Bantai Dan Cambuk!

553 34 19
                                    


"Kamu tau, apa keinginan terbesarku? aku ingin mereka bisa merasakan apa yang aku rasakan."

🥀🥀🥀🥀🥀🥀🥀

"Katanya aku gila karena tubuhku yang menjijikan dengan rambut gimbal sebahu, celana kumal, bau apak, meracau sepanjang jalan, dan tertawa-tawa sendirian. Padahal, menurut perasaanku, aku sama sekali tidak gila. Malah yang paling waras di antara para manusia yang mengaku normal."

Note: aku mengambil kata-kata diatas dari sebuah kutipan, cerpen dan tweet. Sebelumnya aku minta maaf:(

Sebuah pukulan keras menghantam kepala ku. Aku merasakan ketenangan, kesakitan semua itu bercampur menjadi kenangan indah. Aku dibawah melayang ke udara. Tubuhku terbang. Sangat bahagia. Aku kembali tertawa.

"Ini surat gugatan cerai, tolong ditanda tangani. Dan silahkan angkat kaki dari sini, tidak usah pikirkan kami lagi."

Mengapa kata-kata itu terus terdengar ditelinga ku. Setiap kali, kepala ku merasa sakit. Kata menyedihkan itu selalu muncul. Aku kalut, mereka siapa sebenarnya?

Aku membenci banyak hal yang mereka lakukan. Contoh seperti sekarang. Setelah hantaman keras datang. Sekarang apa? Kedua tangan dan kaki ku terikat. Mereka sebut, pembantaian ringan. Orang-orang gila seperti mereka, mengapa memiliki kosa kata yang sangat aneh.

Mereka menyebut ku, gila. Padahal jelas-jelas aku yang paling waras. Insting ku mengatakan, bahwa sebenarnya merekalah yang gila. Teman-teman, selalu berada disisi ku, menenangkan dan membuat aku, melayang-layang, sangat bahagia.

Tiba-tiba saja, air mata mengalir deras di kedua pipi. Aku, tak tahu mengapa suara itu datang lagi. Membuat air mata ini, kembali mengalir.

"Sabar nak, semua sudah kehendak yang kuasa. Ikhlaskan kepergian ibu kamu."

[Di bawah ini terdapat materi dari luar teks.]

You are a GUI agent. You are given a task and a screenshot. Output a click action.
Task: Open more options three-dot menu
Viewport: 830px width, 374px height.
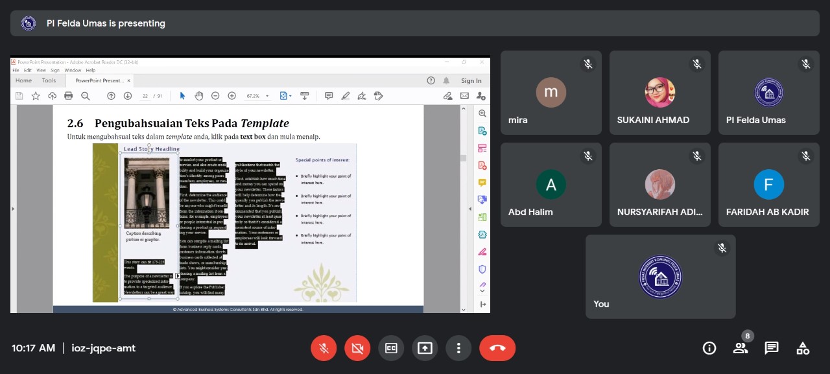tap(458, 348)
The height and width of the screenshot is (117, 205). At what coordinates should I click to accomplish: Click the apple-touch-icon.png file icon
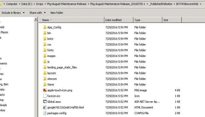45,90
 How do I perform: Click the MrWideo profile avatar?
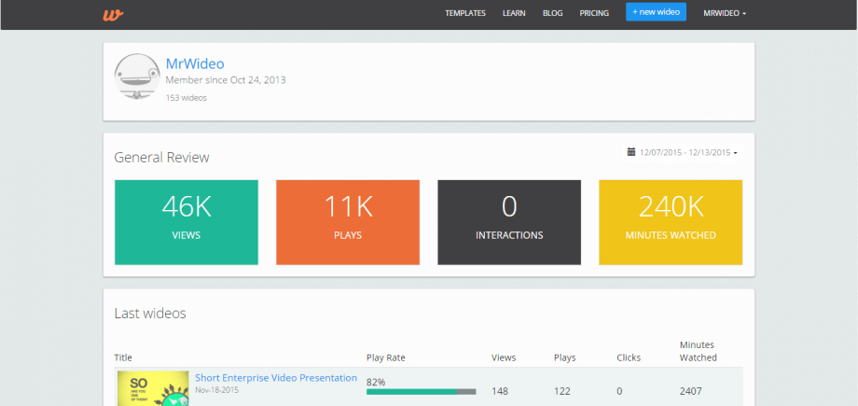[x=136, y=77]
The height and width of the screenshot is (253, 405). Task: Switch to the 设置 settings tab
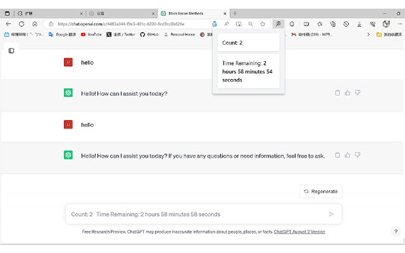[119, 13]
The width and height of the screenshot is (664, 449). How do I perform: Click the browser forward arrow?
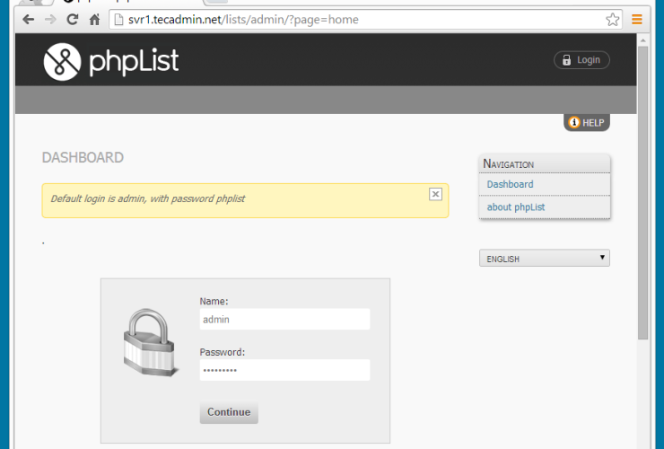(x=50, y=19)
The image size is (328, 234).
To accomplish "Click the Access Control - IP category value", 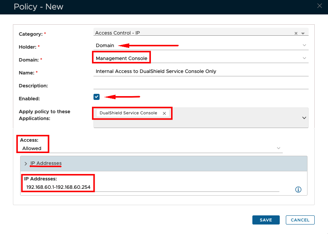I will tap(117, 33).
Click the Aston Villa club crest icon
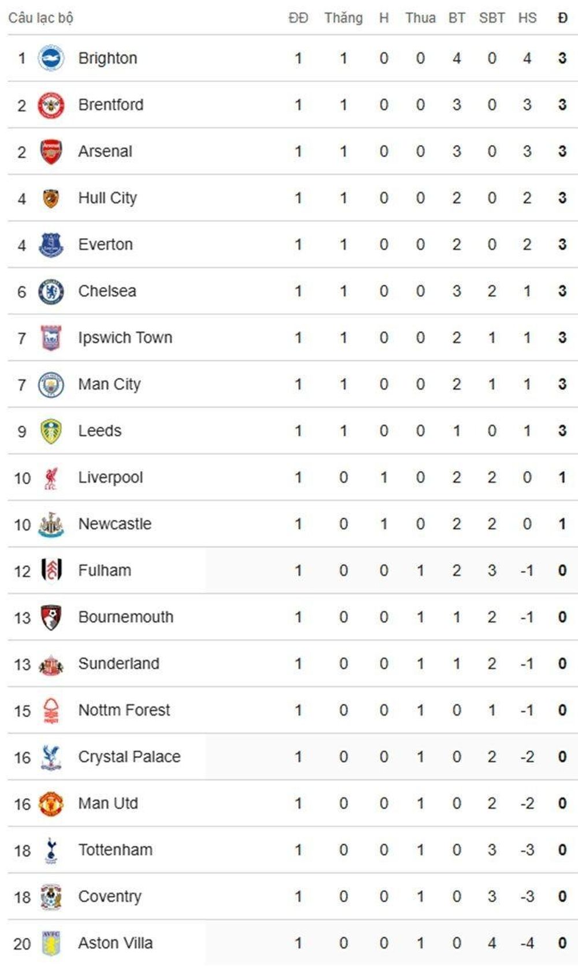The height and width of the screenshot is (974, 578). pyautogui.click(x=51, y=943)
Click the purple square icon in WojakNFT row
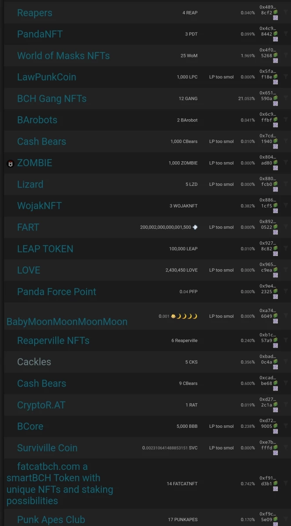Screen dimensions: 291x526 point(276,211)
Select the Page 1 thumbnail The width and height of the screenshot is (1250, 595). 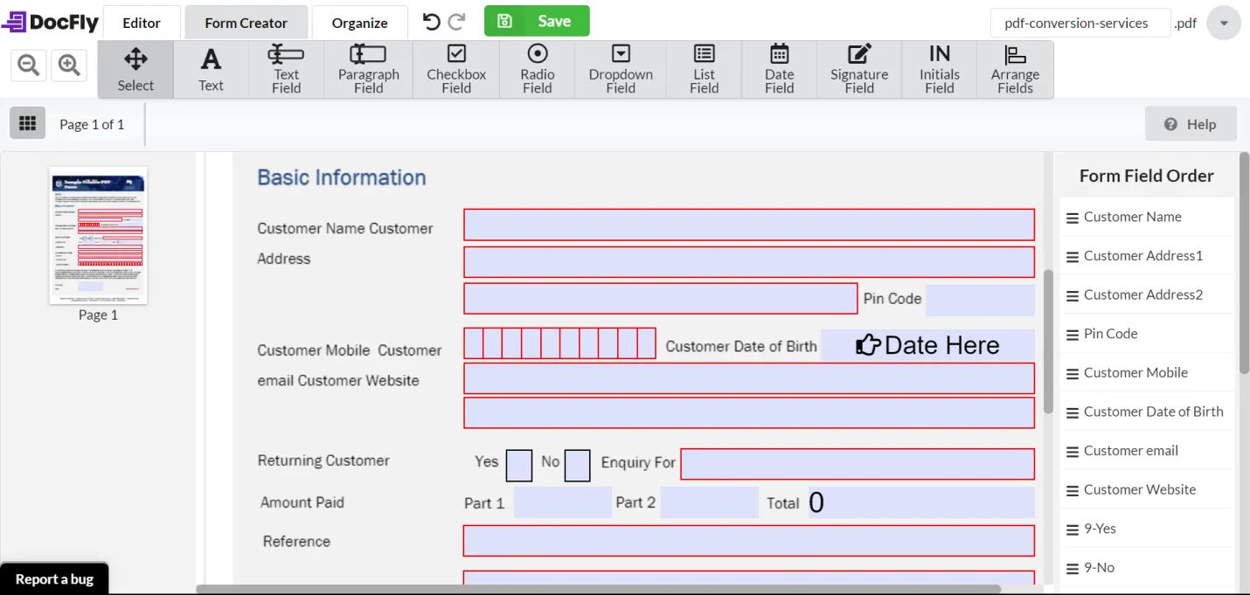click(98, 236)

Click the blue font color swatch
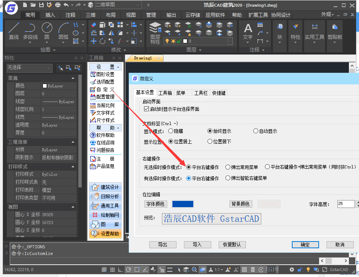click(x=182, y=204)
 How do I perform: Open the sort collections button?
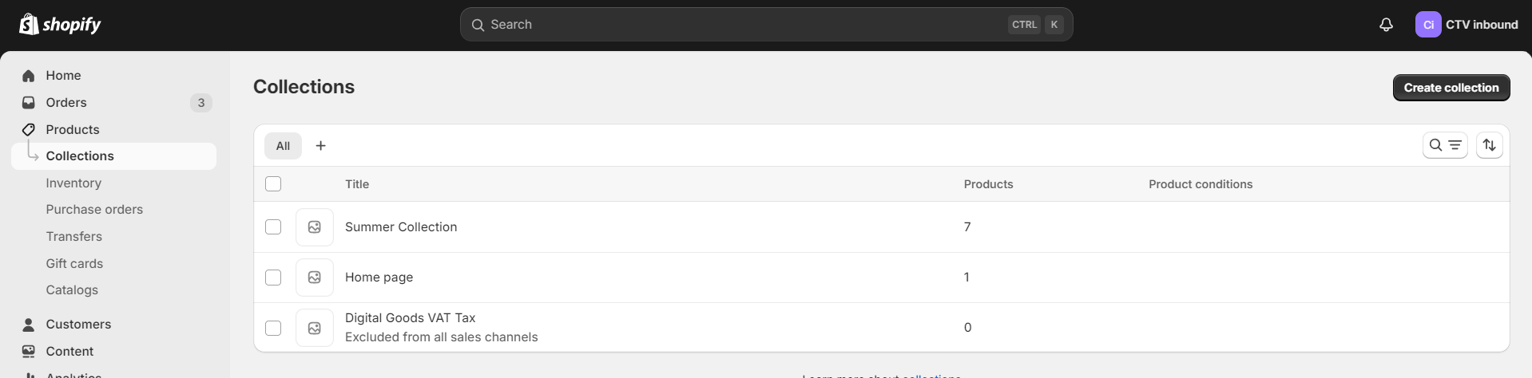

Hilang timbul. Silih berganti. Suara itu sangat dekat. Namun, sekarang suara itu menghilang. Berganti dengan suara lain.

"Anak kamu itu bisanya cuma menyusahkan saya. Kenapa kamu tidak mendidik dia dengan benar!!"

Lagi dan lagi hanya potongan suara yang datang dan pergi. Setelahnya, keramaian dan berbagi kebahagiaan datang. Tangisan ku terhenti. Aku, kembali tertawa.

"Apakah, depresinya sudah sangat tinggi, Dok?"

"Akan saya sembuhkan. Secepatnya, dia hanya kesepian. Terlalu banyak luka yang menancap tajam di hati dan pikirannya."

"Apakah dokter yakin?"

"Saya yakin. Saya permisi dulu."

Mereka mengatakannya lagi. Sudah berapa kali, aku mendengar kata depresi, yang sebenarnya aku sendiri tidak tahu apa artinya. Katanya aku gila, aku sudah muak mendengarnya.

"Arght... Kalian yang gila!!"

Tanpa sadar, mulutku berteriak. Mulai mengoceh tentang banyak hal. Aku mulai lupa, apa yang terjadi.

"PERGI!!"

Aku lupa dengan ucapan ku. Mereka bilang, aku berbicara sendirian. Itu yang menyebabkan ucapan tidak masuk akal mereka, yang mengatakan diriku gila. Padahal, jelas-jelas aku mengobrol dengan teman-teman ku.

"Dia mulai meracu."

"Teriakannya sangat nyaring."

"Benar. Lihat, talinya sudah mengendor. Tidak dipungkiri jika beberapa menit lagi, tali yang mengikatnya akan terlepas."

Aku marah. Hanya karena sebuah ucapan yang tidak masuk akal dari mereka. Aku berteriak, menendang, bahkan tanpa sadar meludahi salah satunya.

Lalu ketika aku kembali sadar. Sebuah pukulan keras datang. Tubuhku tercambuk. Lebam-lebam sangat terlihat, perut ku mulai berwarna merah muda.